PASSAGE SHOWN>
Editor’s note: This is the first part of a two part story on a presentation given on Kaua‘i this week that discusses energy sustainability now and into the future. The second part will be in Sunday’s paper. Scientist Adam Asquith
Editor’s note: This is the first part of a two part story on a presentation given on Kaua‘i this week that discusses energy sustainability now and into the future. The second part will be in Sunday’s paper.
Scientist Adam Asquith spelled out a potentially gloomy future for Kaua‘i and the rest of the United States if immediate steps aren’t taken to alleviate dependence on oil and other fossil fuels.
Speaking at the National Tropical Botanical Garden’s Lecture in the Garden Series Wednesday night, Asquith spoke on energy sustainability on Kaua‘i.
Asquith, a Kapa‘a resident who works with the University of Hawai‘i Sea Grant College Program and the Kaua‘i Agricultural Research Station, presented his lecture, “Energy, Economy and the Sustainability of Kaua‘i,” to about 60. Though he did not set out to scare people, he gave the audience fair warning.
“I’m asking you guys to swallow some pills,” he said. “It’s not pleasant, but your lives, or your lifestyles, depend on it.”
Asquith’s premise — dependence on oil is hamstringing the nation — is not a new one, but he presents it in a different light.
“The issue is not running out of oil,” he said. “The issue is the cost of retrieving it.”
In addition to increasing costs, better drilling and exploration technology makes for faster extraction, which further drives down supply, Asquith said.
“The answer is not in technology,” he said.
In fact, Asquith said, oil companies can’t buy drill bits fast enough to keep up with demand.

EXERCISE REQUIREMENTS>
a: In the Kaua‘i energy article, roughly how many people heard Asquith's lecture?
b: Carry on the Kaua‘i energy article from its last sentence.
The material that comes next is unrelated to the Kaua‘i energy article.

DATA>
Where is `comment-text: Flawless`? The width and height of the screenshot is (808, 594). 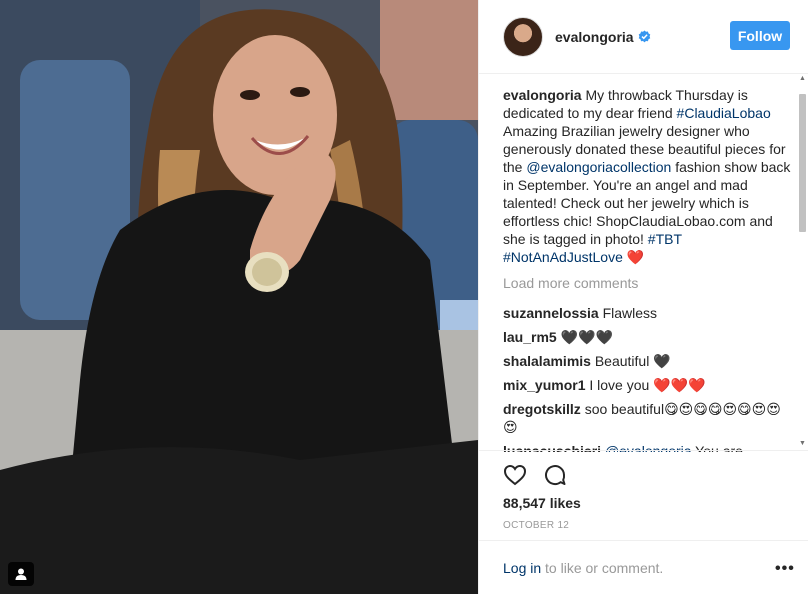
comment-text: Flawless is located at coordinates (630, 313).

ANSWERS BY ITEM>
a: About 60.

b:
Asquith calculates net energy by subtracting the amount of energy expended in retrieving fuel from the amount of energy derived from the fuel. He said early surface wells that were pressurized and difficult to cap had a 100 to one ratio of net energy, or energy returned on energy invested.
New wells, like deep water rigs in the Gulf of Mexico and the North Sea, operate at a six to one ratio, Asquith said.
Oil is becoming more and more expensive to find and extract.
“If they have to go to the North Pole, there’s not going to be a positive return,” Asquith said. “Pretty soon, it’s just not worth it.”
Furthermore, production rates are declining steadily and have been for some time.
“The North Sea decline rates have been at 10 percent a year,” Asquith said. A slide behind him illustrated the time between 1973 (peak discovery in the region) and 2000 (peak production), showing a lag time of 27 years.
In the continental United States, peak discovery occurred in 1930 while peak production hit in 1971, with a 41-year lag time.
“We’re now producing as much as we were during the Great Depression,” he said.
With no natural oil reserves, Hawai‘i relies completely on imports.
In 1999, Asquith said the state imported 140,000 barrels a day from Indonesia, Alaska, Australia and China. Then he clicked on a slide showing the production rates for those four areas.
“They are all past their production maximums,” he said. “They’re going to come to a point where they want their own oil.”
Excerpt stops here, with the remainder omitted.